Сами же бурятские ученые-ламы, переводившие эти литературные источники с тибетского на старомонгольский, были репрессированы. Остается лишь удивляться тому, как в таких условиях часть книг, рукописей, древних манускриптов все-таки уцелела. Ведь хранить их в то время было небезопасно. Но люди, зная ценность подобных документов, прятали их в пещерах, гротах и в других укромных местах. Такое же положение было в Монголии, Туве, Калмыкии. Вот энтузиасты и отыскивали и собирали по деревням и районам сохранившиеся письменные источники.
На этом этапе большую моральную и материальную помощь им оказал хамбо-лама Жамбал-Доржи Гомбоев. И не только в поисках давно утерянных рукописей и ксилографов, он направил в центр бывших лекарей-лам, знатоков тибетской медицины Донира Дашиева, Даши Цыбегмитова, Дашиниму Бадмаева, которые передавали свои знания ученым-медикам.
В 1970 году группа ученых-энтузиастов — востоковеды, филологи, ботаники, фармакологи, представители других наук, в которую входил и медик Базарон, разработала комплексную программу по изучению тибетской медицины и представила ее в Государственный комитет по науке и технике при Совете Министров СССР. Госкомитет утвердил задание на разработку темы «Описание лечебных и фармакологических свойств лекарственных средств индо-тибетской медицины». Это и позволило впоследствии организовать в Бурятском филиале СО АН СССР новое научное подразделение — отдел тибетской медицины. С его созданием появилась возможность вести комплексное источниковедческое и экспериментальное изучение всех разделов древней медицинской системы, ее богатого наследия.

ПРЕДОСТАВЛЕННЫЕ ДАННЫЕ:
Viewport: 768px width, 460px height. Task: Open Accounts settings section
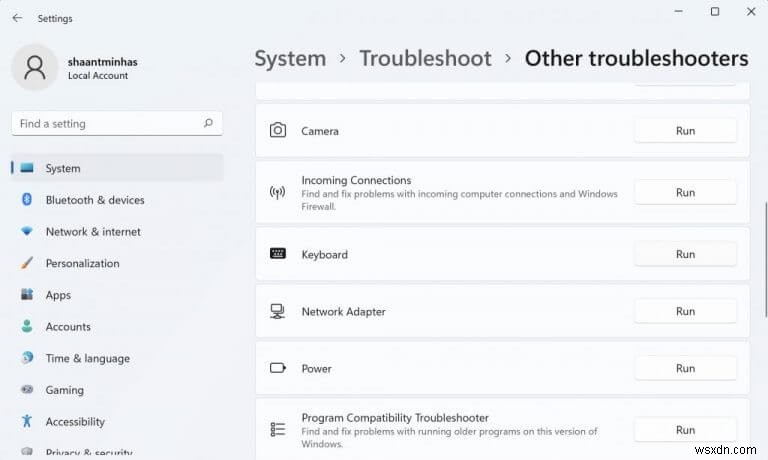tap(68, 327)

ЗАДАЧИ ДЛЯ РЕШЕНИЯ:
A) Выпишите из отрывка о тибетской медицине всё, от слов «В 1970 году» и вниз до слов «ее богатого наследия.».
B) В каком году, согласно отрывку о тибетской медицине, группа ученых-энтузиастов разработала комплексную программу по изучению тибетской медицины?
C) Продолжите отрывок о тибетской медицине, начав сразу после его последнего предложения.

ОТВЕТЫ ПО ЗАДАНИЯМ:
A)
В 1970 году группа ученых-энтузиастов — востоковеды, филологи, ботаники, фармакологи, представители других наук, в которую входил и медик Базарон, разработала комплексную программу по изучению тибетской медицины и представила ее в Государственный комитет по науке и технике при Совете Министров СССР. Госкомитет утвердил задание на разработку темы «Описание лечебных и фармакологических свойств лекарственных средств индо-тибетской медицины». Это и позволило впоследствии организовать в Бурятском филиале СО АН СССР новое научное подразделение — отдел тибетской медицины. С его созданием появилась возможность вести комплексное источниковедческое и экспериментальное изучение всех разделов древней медицинской системы, ее богатого наследия.

B) В 1970 году.

C)
Трудностей в создании отдела было немало. Во-первых, не хватало специалистов, так сказать, узкого профиля. Ведь прочитать рецепт — лишь часть дела. Надо все тщательно проверить, «переоткрыть» лечебный эффект той или иной травы, объективно оценить опыт древних тибетских врачей. Случается, что некоторые «открытия» не подтверждаются. К примеру, на желчегонную активность проверили 27 видов растений, которые использовали в старину. Оказалось, что годны только 8 из них. Остальные обладали недостаточным воздействием на организм.
Тибетские лекарства поражают своей сложностью. Одно из них, которое назначают при болезнях печени, состоит из 75 компонентов. В ходу чаще бывают лекарства, состоящие из 5–10. Метод подстрочного перевода здесь не годился. Специфика заключалась в раскрытии всей полноты значения и сущности признаков, вложенных в старинные термины и выражения. Дело сдвинулось только тогда, когда к работе подключились врачи, ботаники, специалисты из химико-фармакологической группы и… философы. Помогали и лекари-ламы. Такой вот получилась эстафета.
Остро ощущалась и нехватка сырья. К примеру, агинские степи в прошлом славились исключительным многообразием растительности, в которой было большое количество лекарственных трав. Сплошное распахивание степей, превращение их в пастбища уничтожили сырьевую базу лекарственных растений, подорвали ее. Лекарственные средства природного происхождения за последние три-четыре десятилетия почти полностью вытеснены из практического здравоохранения химическими.
Выход один — наладить плантационное разведение лекарственных растений, самим выращивать нужные травы. Причем в разных поясах — степном, лесостепном, таежном и т. д. Конечно, в первую очередь нужно культивировать ценные, редко встречающиеся, но упор сделать на «ходовые», часто используемые, в основном произрастающие у нас в Забайкалье. Не зря же древние лекари говорили, что травы для лечения больного надо искать в той местности, где он захворал. А в бурятской флоре можно встретить более 700 видов растений из арсенала тибетской медицины.